### Work to do
Please copy the material below word for word, keeping every line in its original order.

### Data in this exercise
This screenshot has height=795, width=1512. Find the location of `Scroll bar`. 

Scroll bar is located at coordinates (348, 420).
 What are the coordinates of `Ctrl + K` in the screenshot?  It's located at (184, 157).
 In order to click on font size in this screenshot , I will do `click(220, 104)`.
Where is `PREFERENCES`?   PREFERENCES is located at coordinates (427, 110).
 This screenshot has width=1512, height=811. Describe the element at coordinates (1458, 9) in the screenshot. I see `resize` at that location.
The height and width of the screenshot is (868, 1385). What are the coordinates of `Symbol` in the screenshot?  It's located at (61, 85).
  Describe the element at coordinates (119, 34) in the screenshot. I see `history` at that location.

### Solved problem
This screenshot has height=795, width=1512. Find the location of `Scroll bar`. 

Scroll bar is located at coordinates (348, 420).
 What are the coordinates of `Ctrl + K` in the screenshot?  It's located at (184, 157).
 In order to click on font size in this screenshot , I will do `click(220, 104)`.
Where is `PREFERENCES`?   PREFERENCES is located at coordinates (427, 110).
 This screenshot has width=1512, height=811. Describe the element at coordinates (1458, 9) in the screenshot. I see `resize` at that location.
The height and width of the screenshot is (868, 1385). What are the coordinates of `Symbol` in the screenshot?  It's located at (61, 85).
  Describe the element at coordinates (119, 34) in the screenshot. I see `history` at that location.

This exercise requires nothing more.